▶ PROMPT 1: In the article on what successful people tell themselves, who is credited with the quote "Everything in the world was built by people no smarter than you"?
▶ PROMPT 2: Extend the article on what successful people tell themselves daily, picking up right after its final line.
===== SOURCE PASSAGE
Over the years, I have interviewed hundreds of CEOs, executives, serial entrepreneurs, and successful individuals–for written content, and also my own learning. And I have found, time and time again, that successful people all tell themselves these 7 things on a daily basis:

1. “I will figure it out.”

People who succeed don’t plan for failure. 

Instead, they plan for obstacles. They know there will be challenges. They know they will need to find their own solutions. So, instead of planning on dealing with defeat, they master skill sets that prepare them for the worst.

They tell themselves, over and over again, “I will figure it out. No matter what.”

And they do.

2. “Everything in the world was built by people no smarter than you.”

This Steve Jobs quote has become a mantra for successful people all over the world. 

Those who achieve their goals don’t see the world as fixed, or set in stone. They see it as malleable, constantly moving, ready to be disrupted by the next great idea. And they see themselves as the person fit for the job.

The moment you realize that the world around you was made by other people just like you–people who woke up one day and decided to start working relentlessly toward their vision–is the moment you’re able to take full control over your life.

3. “Never mistakes. Only lessons.”

People who achieve big things in their lifetime operate under the assumption that in every mistake is a lesson.

They don’t get bogged down making themselves feel bad for a misstep. They don’t punish themselves for doing something wrong. They take everything in stride, in order to keep moving in a positive direction.

Calling something a “mistake” is almost counterproductive.

Call it a lesson instead.

4. “Work hard to know what you don’t know.”

There is a misconception that all successful people are egotistical, or “have it all figured out.”

The truth is, most very successful people are the complete opposite. They are extremely open, ready and willing to learn–always on the lookout for the next thing they don’t know.

This is such an important distinction between those who achieve short-term success and those who are able to sustain it over long periods of time. Success is all about being aware of your next weakness, the next thing you can improve.

And in order to do that, you have to know what you don’t know.

5. “Forget your competition.”
==========
===== DATASET ENTRIES
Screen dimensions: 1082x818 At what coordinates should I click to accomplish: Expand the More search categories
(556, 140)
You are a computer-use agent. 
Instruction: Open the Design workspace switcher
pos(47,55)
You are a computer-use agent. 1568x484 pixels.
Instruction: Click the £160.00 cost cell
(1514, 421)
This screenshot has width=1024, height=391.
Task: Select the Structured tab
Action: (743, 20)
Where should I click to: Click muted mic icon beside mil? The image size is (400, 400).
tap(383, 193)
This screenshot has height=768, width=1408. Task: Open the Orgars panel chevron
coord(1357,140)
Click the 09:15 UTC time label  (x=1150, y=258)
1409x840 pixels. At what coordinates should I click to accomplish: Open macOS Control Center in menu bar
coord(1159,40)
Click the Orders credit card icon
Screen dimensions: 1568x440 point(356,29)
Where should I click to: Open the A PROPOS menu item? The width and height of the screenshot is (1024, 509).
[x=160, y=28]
==========
▶ WRITTEN REPLY 1: Steve Jobs

▶ WRITTEN REPLY 2:
While there is absolutely something to be said for keeping tabs on your competitors, I’ve found the most successful individuals to be hyper focused on their own direction and where it is they feel they need to go.

Reason being, focusing on your competition for too long can cause you to be distracted. You end up making decisions based on someone else, rather than questioning what would be best for you, your team, your company, etc. 

Successful people forget their competition. 

6. “Take the time to get it right in the beginning.”

This is a phrase a mentor of mine, fellow Inc columnist Ron Gibori, said often. He’d say, “There is always time to get it right in the end, when everything has fallen apart. So make the time to get things right in the beginning.”

I find that most successful people work very, very hard in the beginning of projects, engagements, deals, etc., to make positively sure every single element is on track. They know that if they take the time to get things right from the start, they don’t have to put out fires half-way through.

It’s all about attention to detail.

7. “Never forget why you started.”

Again, I am constantly surprised by people who have achieved massive amounts of success in their lives, and how connected they are to the beginning of their journey. They remember where they started. They remind themselves often why they got into the business they’re in. Their motivation comes from a love for growth, not necessarily the achievement of an end goal.

In order to maintain long-term success, this is a crucial part of the process. You have to remember why you started down this road in the first place–and do everything in your power to make sure you never forget it.